**** The records ****

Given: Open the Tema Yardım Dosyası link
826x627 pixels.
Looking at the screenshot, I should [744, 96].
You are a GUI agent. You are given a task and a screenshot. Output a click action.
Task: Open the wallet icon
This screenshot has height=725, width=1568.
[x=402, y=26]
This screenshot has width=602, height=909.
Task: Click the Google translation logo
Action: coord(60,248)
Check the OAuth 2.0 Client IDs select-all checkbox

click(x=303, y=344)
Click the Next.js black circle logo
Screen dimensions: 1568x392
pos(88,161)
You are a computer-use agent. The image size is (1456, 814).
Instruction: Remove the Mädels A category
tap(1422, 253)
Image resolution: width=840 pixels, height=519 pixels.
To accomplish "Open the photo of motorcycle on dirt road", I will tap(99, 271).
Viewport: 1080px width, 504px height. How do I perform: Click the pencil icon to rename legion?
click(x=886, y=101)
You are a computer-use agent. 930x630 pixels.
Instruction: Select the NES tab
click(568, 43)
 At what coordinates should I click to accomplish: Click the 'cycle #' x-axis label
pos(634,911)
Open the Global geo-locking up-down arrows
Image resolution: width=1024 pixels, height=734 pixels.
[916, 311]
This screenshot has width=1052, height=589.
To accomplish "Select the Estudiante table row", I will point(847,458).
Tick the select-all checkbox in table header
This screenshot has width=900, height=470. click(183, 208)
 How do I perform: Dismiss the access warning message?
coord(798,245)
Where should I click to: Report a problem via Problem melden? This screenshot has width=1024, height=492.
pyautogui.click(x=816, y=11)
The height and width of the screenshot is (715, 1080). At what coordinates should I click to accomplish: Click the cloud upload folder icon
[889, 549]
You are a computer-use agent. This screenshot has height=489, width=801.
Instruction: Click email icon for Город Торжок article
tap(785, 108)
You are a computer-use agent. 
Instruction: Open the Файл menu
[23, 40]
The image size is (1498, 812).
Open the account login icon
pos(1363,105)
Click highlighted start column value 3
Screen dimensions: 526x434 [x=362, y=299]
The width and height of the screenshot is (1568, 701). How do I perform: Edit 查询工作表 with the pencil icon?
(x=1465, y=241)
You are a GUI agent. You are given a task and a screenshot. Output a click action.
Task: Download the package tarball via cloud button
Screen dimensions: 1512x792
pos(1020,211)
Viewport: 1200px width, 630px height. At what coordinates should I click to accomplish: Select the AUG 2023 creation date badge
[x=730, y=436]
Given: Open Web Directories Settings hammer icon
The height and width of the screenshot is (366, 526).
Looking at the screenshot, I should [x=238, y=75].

****

▸ **Work request**
Copy all lines of the material above where the string "will" occurs.

▸ **Answer area**
To accomplish "Open the photo of motorcycle on dirt road", I will tap(99, 271).
To accomplish "Select the Estudiante table row", I will point(847,458).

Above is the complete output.